Giles Fraser writes:
I am, as they say, on the wrong side of the
argument. A YouGov poll out this week demonstrated convincingly that the public
strongly support the idea that we have a right to choose when we die. Doctors
still don't, MPs don't, and the clergy don't. But even the majority of people
in the pews now support assisted suicide.
And I have little doubt that, soon enough, the
law will follow. These days, people say they want to die quickly, painlessly in
their sleep and without becoming a burden. Apparently, this is what a good
death now looks like. Well, I want to offer a minority report.
I do want to be a burden on my loved ones just as
I want them to be a burden on me – it's called looking after each other.
Obviously, I know people are terrified of the indignity of dying and of being
ill generally. Having someone wipe our bums, clean up our mess, put up with our
incoherent ramblings and mood swings is a threat to our cherished sense of
personal autonomy.
But this is where the liberal model of individual
self-determination breaks down. For it is when we are this vulnerable that we
have little choice but to allow ourselves to be loved and looked after. Lying
in a bed full of our own faeces, unable to do anything about it, is when we
break with the idea of René Descartes' pernicious "I think therefore
I am".
No, we are not brains in vats. We are not
solitary self-defining intellectual identities who form temporary alliances
with each other for short-term mutual advantage. My existence is fundamentally
bound up with yours. Of course, I will clean you up. Of course, I will hold
your hand in the long hours of the night. Shut up about being a burden. I love
you. This is what it means to love you. Surely, there is something
extraordinarily beautiful about all of this.
Likewise, I have no fondness for pain per se. And
I can even imagine taking a draught of something myself one day, were some pain
to become utterly intolerable. I do understand. And, yes, even understand that
helping others to do it can sometimes be an act of mercy.

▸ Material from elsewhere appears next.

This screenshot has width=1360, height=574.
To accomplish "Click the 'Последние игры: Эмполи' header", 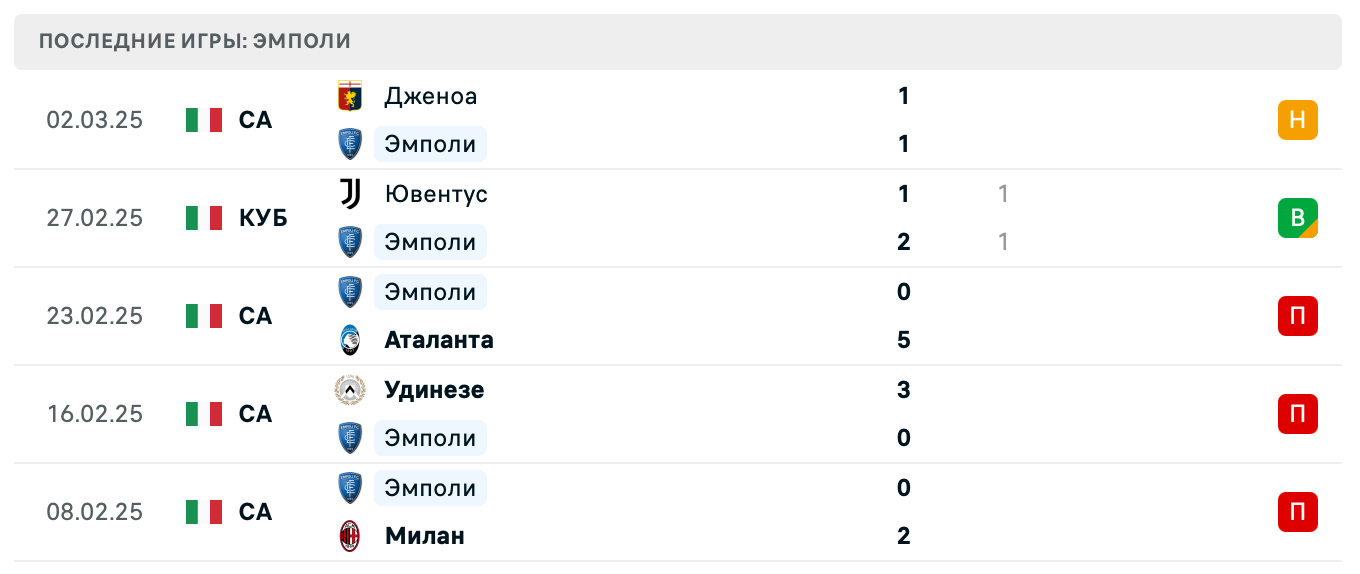I will [195, 41].
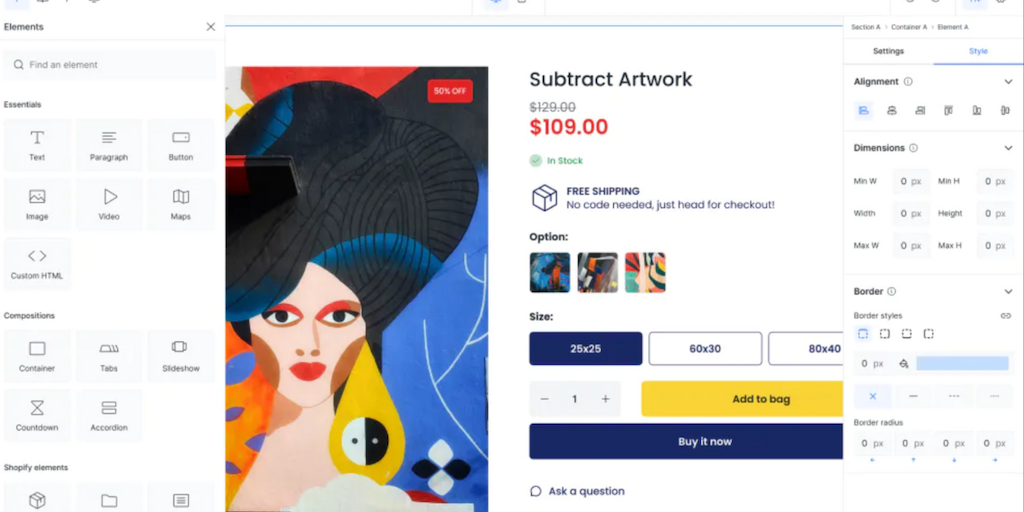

But it is also right to push back against the
general assumption that pain reduction is unproblematic. For pain is so much a
part of life that its suppression can also be a suppression of a great deal of
that which is valuable. Constantly anaesthetising ourselves against pain is
also a way to reduce our exposure to so much that is wonderful about life.
Yet too many of us make a Faustian pact with
pharmacology, welcoming its obvious benefits, but ignoring the fact that drugs
also can demand your soul. That's perhaps why we speak of the overly drugged-up
as zombies.
Finally, the contemporary "good death"
is one that happens without the dying person knowing all that much about it.
But what about the need for time to say goodbye and sorry and thank you? It is
as if we want to die without actually knowing we are dying.
Much of this originates in the excessive fear we
now have of dying, a fear that is amplified by the let's pretend game that we
play when we remove death from public view. It is precisely this fear that
operates when adults worry about taking children to the funeral because
"it will upset them".
As with many things like this, it is a reflection
of adult anxiety rather than the child's ability to cope. And the message it
communicates is that death is something strange, weird, and spooky. This only
serves to incubate our fear and encourages us to devise further strategies
to keep the full knowledge of its reality at bay.
My problem with euthanasia is not that it is an
immoral way to die, but that it has its roots in a fearful way to live.